[Objective] Lay out every line of the items below as a Markdown table with the columns Row and Line, numbering the rows and leaving out blank lines.

[Extracted records]
● ● ● ●

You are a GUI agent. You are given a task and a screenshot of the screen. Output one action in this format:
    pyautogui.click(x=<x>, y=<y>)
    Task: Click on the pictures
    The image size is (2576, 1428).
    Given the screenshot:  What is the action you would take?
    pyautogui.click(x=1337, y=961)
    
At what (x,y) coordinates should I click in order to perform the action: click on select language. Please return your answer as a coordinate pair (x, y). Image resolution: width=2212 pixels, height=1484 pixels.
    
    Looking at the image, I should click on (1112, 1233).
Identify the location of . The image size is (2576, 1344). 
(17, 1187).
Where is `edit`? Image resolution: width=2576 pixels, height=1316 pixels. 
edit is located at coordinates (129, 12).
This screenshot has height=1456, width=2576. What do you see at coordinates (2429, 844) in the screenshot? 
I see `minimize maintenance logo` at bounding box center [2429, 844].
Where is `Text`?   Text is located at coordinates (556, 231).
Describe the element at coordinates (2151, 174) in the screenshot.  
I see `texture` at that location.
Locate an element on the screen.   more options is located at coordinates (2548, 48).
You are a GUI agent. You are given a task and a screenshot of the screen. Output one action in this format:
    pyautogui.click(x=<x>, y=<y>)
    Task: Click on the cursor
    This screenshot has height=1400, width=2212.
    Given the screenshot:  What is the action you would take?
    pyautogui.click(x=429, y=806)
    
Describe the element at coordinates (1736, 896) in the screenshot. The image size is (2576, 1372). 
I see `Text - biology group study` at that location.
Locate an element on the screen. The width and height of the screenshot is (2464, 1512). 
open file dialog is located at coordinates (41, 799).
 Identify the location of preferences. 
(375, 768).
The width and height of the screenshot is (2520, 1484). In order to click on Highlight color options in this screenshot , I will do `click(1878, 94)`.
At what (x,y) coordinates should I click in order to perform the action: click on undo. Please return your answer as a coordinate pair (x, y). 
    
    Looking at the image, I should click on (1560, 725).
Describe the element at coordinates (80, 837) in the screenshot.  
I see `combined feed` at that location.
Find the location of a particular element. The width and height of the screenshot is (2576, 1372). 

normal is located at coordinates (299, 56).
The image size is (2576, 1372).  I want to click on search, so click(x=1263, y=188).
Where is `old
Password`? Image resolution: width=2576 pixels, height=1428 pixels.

● ● ● ●

[Solution for this problem]
| Row | Line |
|---|---|
| 1 | You are a GUI agent. You are given a task and a screenshot of the screen. Output one action in this format: |
| 2 |     pyautogui.click(x=<x>, y=<y>) |
| 3 |     Task: Click on the pictures |
| 4 |     The image size is (2576, 1428). |
| 5 |     Given the screenshot:  What is the action you would take? |
| 6 |     pyautogui.click(x=1337, y=961) |
| 7 | At what (x,y) coordinates should I click in order to perform the action: click on select language. Please return your answer as a coordinate pair (x, y). Image resolution: width=2212 pixels, height=1484 pixels. |
| 8 |     Looking at the image, I should click on (1112, 1233). |
| 9 | Identify the location of . The image size is (2576, 1344).  |
| 10 | (17, 1187). |
| 11 | Where is `edit`? Image resolution: width=2576 pixels, height=1316 pixels.  |
| 12 | edit is located at coordinates (129, 12). |
| 13 | This screenshot has height=1456, width=2576. What do you see at coordinates (2429, 844) in the screenshot?  |
| 14 | I see `minimize maintenance logo` at bounding box center [2429, 844]. |
| 15 | Where is `Text`?   Text is located at coordinates (556, 231). |
| 16 | Describe the element at coordinates (2151, 174) in the screenshot.   |
| 17 | I see `texture` at that location. |
| 18 | Locate an element on the screen.   more options is located at coordinates (2548, 48). |
| 19 | You are a GUI agent. You are given a task and a screenshot of the screen. Output one action in this format: |
| 20 |     pyautogui.click(x=<x>, y=<y>) |
| 21 |     Task: Click on the cursor |
| 22 |     This screenshot has height=1400, width=2212. |
| 23 |     Given the screenshot:  What is the action you would take? |
| 24 |     pyautogui.click(x=429, y=806) |
| 25 | Describe the element at coordinates (1736, 896) in the screenshot. The image size is (2576, 1372).  |
| 26 | I see `Text - biology group study` at that location. |
| 27 | Locate an element on the screen. The width and height of the screenshot is (2464, 1512).  |
| 28 | open file dialog is located at coordinates (41, 799). |
| 29 |  Identify the location of preferences.  |
| 30 | (375, 768). |
| 31 | The width and height of the screenshot is (2520, 1484). In order to click on Highlight color options in this screenshot , I will do `click(1878, 94)`. |
| 32 | At what (x,y) coordinates should I click in order to perform the action: click on undo. Please return your answer as a coordinate pair (x, y).  |
| 33 |     Looking at the image, I should click on (1560, 725). |
| 34 | Describe the element at coordinates (80, 837) in the screenshot.   |
| 35 | I see `combined feed` at that location. |
| 36 | Find the location of a particular element. The width and height of the screenshot is (2576, 1372).  |
| 37 | normal is located at coordinates (299, 56). |
| 38 | The image size is (2576, 1372).  I want to click on search, so click(x=1263, y=188). |
| 39 | Where is `old |
| 40 | Password`? Image resolution: width=2576 pixels, height=1428 pixels. |